▶ [Text excerpt]:
=====
Keynoters

ABSTRACT

In this talk we will discuss the role that high-performance computing and advanced data systems play in accelerating the transition of biology from a science primarily focused on description and explanation to a new science focused on systems level understanding and data driven predictive theories. We will discuss the role that genomics driven biological models are playing in reshaping what is possible in biological analysis and how high-performance computing technologies are playing a critical role in enabling new types of biological investigations. We will outline how we go from raw DNA sequence data to predictive whole genome models of biological phenotype and how automated annotation and analysis systems are enabling small biological labs to do things that were not possible at any scale just a few years ago. We will project how the increases in computing capability coupled with the increases in biological sequence generation throughput and the rise of data integration methods will result in a rapid expansion of our understanding. If time permits, we will discuss the impact that predictive biological models can have on health, energy, the environment and science.

ABSTRACT

10 years ago we saw researchers in many disciplines beginning to adopt e-Science technologies; now, against a backdrop of increasing computational capability, we see acceleration of research through broader adoption and sharing of tools, techniques and resources, both for 'big science' and the 'long tail scientist'. This talk will discuss the evolution of e-Research, focusing on a web-scale computational musicology project as an illustration of emerging methodology and using the myExperiment social website as a lens to glimpse future research practice.

ABSTRACT

In recent years, the top supercomputers in the world were built around the use of heterogeneous architectures where conventional microprocessors are accelerated using specialized processors. Those specialized processors included gaming processors, general purpose graphics processors (GPGPUs) and field programmable gate arrays (FPGAs). Such heterogeneous high-performance computing (HPC) systems have achieved unprecedented successes. In June of 2008, the Road Runner, a system at Los Alamos National Labs, using the Cell processor which was originally built by IBM/Sony/Toshiba for the Sony PlayStation 3, was able to reach the PetaFLOPs performance range for the first time. The Road Runner system used 6,912 dual-core AMD Opteron® chips and 12,960 Cell chips. In November of 2010, China was able to build, also for the first time in history, a supercomputer, Tianhe-1A, that ranks as the top supercomputer in the world. Tianhe-1A major speed boost came from 7000 NVIDIA graphical processing units (GPUs). There are, therefore, obvious performance advantages for such heterogeneous architectures. However, there are also enormous productivity challenges and developing applications for such systems requires heroic programming efforts, often using proprietary tools. Portability is yet another major problem as such complex codes may not readily run on other parallel machines. In this talk, we systematically examine the productivity challenges for heterogeneous parallel computers. Research directions and potential solutions are identified along with promising early efforts aiming towards making heterogeneity a first-class citizen in the HPC realm. This is all examined in the light of the needs of domain scientists who wish to focus on their science and develop efficient applications without having to attain specialized architectural knowledge.
=====
▶ [Data records]:
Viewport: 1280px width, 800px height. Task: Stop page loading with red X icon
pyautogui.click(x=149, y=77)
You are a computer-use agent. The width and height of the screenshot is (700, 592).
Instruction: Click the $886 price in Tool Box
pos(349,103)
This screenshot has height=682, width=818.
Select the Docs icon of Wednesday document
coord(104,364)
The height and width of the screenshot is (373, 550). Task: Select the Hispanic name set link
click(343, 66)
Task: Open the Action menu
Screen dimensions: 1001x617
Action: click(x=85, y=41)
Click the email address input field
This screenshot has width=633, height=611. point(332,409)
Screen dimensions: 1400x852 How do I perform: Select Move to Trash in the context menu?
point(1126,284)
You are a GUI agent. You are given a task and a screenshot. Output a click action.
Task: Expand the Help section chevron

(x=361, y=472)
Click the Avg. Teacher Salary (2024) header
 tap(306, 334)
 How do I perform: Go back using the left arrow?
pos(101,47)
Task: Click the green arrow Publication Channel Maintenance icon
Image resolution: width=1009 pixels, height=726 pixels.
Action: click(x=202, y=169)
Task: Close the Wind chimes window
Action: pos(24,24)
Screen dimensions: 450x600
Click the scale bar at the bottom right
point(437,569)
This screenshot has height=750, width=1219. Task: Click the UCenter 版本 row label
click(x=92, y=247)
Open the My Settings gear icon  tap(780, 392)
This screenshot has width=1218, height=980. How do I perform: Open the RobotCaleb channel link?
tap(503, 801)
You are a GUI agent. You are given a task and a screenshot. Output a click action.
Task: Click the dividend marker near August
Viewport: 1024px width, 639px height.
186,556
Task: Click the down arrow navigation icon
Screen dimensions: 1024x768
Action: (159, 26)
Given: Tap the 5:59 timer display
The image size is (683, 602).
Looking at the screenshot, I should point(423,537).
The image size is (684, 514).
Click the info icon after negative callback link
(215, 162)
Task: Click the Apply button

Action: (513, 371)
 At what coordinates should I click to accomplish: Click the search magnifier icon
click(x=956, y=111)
=====
▶ [Work order]:
In the keynote abstracts, the third abstract states that heterogeneous architectures have obvious performance advantages. In one to three sentences, explain what the abstract gives as the basis for that claim.

▶ [Answer section]:
The abstract bases the claim on the successes of heterogeneous systems. In June 2008 the Road Runner at Los Alamos National Labs, which used Cell processors originally built for the Sony PlayStation 3, reached the PetaFLOPs performance range for the first time. In November 2010 China's Tianhe-1A, whose major speed boost came from 7000 NVIDIA GPUs, ranked as the top supercomputer in the world.